Without changing a single character, write out every record below.

Stored records:
══════
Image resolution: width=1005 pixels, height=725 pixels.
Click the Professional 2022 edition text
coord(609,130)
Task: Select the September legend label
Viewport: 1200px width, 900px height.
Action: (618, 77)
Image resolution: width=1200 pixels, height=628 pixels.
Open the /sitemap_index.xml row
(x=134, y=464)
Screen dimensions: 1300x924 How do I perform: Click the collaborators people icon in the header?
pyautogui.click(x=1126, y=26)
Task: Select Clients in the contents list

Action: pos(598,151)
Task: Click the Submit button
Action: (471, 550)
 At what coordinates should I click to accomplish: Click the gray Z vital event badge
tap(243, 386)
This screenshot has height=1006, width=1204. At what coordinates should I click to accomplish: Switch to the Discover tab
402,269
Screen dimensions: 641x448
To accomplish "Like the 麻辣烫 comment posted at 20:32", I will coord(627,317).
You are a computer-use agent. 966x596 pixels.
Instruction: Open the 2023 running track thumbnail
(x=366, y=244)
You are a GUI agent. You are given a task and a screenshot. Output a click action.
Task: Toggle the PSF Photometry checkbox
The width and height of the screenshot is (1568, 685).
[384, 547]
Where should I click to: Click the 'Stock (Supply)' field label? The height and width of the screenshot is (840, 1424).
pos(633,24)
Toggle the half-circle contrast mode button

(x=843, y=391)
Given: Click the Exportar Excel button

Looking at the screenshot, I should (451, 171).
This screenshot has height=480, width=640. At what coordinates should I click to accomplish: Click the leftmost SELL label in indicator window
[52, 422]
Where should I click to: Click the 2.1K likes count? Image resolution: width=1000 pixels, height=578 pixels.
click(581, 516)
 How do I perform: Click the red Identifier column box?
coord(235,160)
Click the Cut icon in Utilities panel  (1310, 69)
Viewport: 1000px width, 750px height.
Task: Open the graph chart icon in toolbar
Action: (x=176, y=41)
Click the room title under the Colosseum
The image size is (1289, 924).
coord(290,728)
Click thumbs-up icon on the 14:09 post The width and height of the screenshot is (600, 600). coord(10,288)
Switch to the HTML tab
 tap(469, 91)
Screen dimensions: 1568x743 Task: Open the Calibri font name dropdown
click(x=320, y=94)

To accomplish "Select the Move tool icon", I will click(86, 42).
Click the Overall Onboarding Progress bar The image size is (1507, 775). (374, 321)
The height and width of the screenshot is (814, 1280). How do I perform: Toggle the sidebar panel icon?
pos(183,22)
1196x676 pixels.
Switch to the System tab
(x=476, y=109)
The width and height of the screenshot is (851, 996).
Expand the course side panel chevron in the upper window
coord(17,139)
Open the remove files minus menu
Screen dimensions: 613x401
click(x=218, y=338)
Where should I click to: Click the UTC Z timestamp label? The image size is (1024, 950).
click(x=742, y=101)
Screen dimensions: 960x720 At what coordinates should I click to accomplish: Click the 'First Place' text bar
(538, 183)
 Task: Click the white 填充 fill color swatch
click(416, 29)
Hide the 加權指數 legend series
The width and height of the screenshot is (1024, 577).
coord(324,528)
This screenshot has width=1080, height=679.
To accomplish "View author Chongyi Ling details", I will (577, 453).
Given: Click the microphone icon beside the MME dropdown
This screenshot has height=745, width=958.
══════
__Task answer__
Image resolution: width=1005 pixels, height=725 pixels.
Click the Professional 2022 edition text
coord(609,130)
Task: Select the September legend label
Viewport: 1200px width, 900px height.
Action: (618, 77)
Image resolution: width=1200 pixels, height=628 pixels.
Open the /sitemap_index.xml row
(x=134, y=464)
Screen dimensions: 1300x924 How do I perform: Click the collaborators people icon in the header?
pyautogui.click(x=1126, y=26)
Task: Select Clients in the contents list

Action: pos(598,151)
Task: Click the Submit button
Action: (471, 550)
 At what coordinates should I click to accomplish: Click the gray Z vital event badge
tap(243, 386)
This screenshot has height=1006, width=1204. At what coordinates should I click to accomplish: Switch to the Discover tab
402,269
Screen dimensions: 641x448
To accomplish "Like the 麻辣烫 comment posted at 20:32", I will coord(627,317).
You are a computer-use agent. 966x596 pixels.
Instruction: Open the 2023 running track thumbnail
(x=366, y=244)
You are a GUI agent. You are given a task and a screenshot. Output a click action.
Task: Toggle the PSF Photometry checkbox
The width and height of the screenshot is (1568, 685).
[384, 547]
Where should I click to: Click the 'Stock (Supply)' field label? The height and width of the screenshot is (840, 1424).
pos(633,24)
Toggle the half-circle contrast mode button

(x=843, y=391)
Given: Click the Exportar Excel button

Looking at the screenshot, I should (451, 171).
This screenshot has height=480, width=640. At what coordinates should I click to accomplish: Click the leftmost SELL label in indicator window
[52, 422]
Where should I click to: Click the 2.1K likes count? Image resolution: width=1000 pixels, height=578 pixels.
click(581, 516)
 How do I perform: Click the red Identifier column box?
coord(235,160)
Click the Cut icon in Utilities panel  (1310, 69)
Viewport: 1000px width, 750px height.
Task: Open the graph chart icon in toolbar
Action: (x=176, y=41)
Click the room title under the Colosseum
The image size is (1289, 924).
coord(290,728)
Click thumbs-up icon on the 14:09 post The width and height of the screenshot is (600, 600). coord(10,288)
Switch to the HTML tab
 tap(469, 91)
Screen dimensions: 1568x743 Task: Open the Calibri font name dropdown
click(x=320, y=94)

To accomplish "Select the Move tool icon", I will click(86, 42).
Click the Overall Onboarding Progress bar The image size is (1507, 775). (374, 321)
The height and width of the screenshot is (814, 1280). How do I perform: Toggle the sidebar panel icon?
pos(183,22)
1196x676 pixels.
Switch to the System tab
(x=476, y=109)
The width and height of the screenshot is (851, 996).
Expand the course side panel chevron in the upper window
coord(17,139)
Open the remove files minus menu
Screen dimensions: 613x401
click(x=218, y=338)
Where should I click to: Click the UTC Z timestamp label? The image size is (1024, 950).
click(x=742, y=101)
Screen dimensions: 960x720 At what coordinates should I click to accomplish: Click the 'First Place' text bar
(538, 183)
 Task: Click the white 填充 fill color swatch
click(416, 29)
Hide the 加權指數 legend series
The width and height of the screenshot is (1024, 577).
coord(324,528)
This screenshot has width=1080, height=679.
To accomplish "View author Chongyi Ling details", I will (577, 453).
Given: Click the microphone icon beside the MME dropdown
This screenshot has height=745, width=958.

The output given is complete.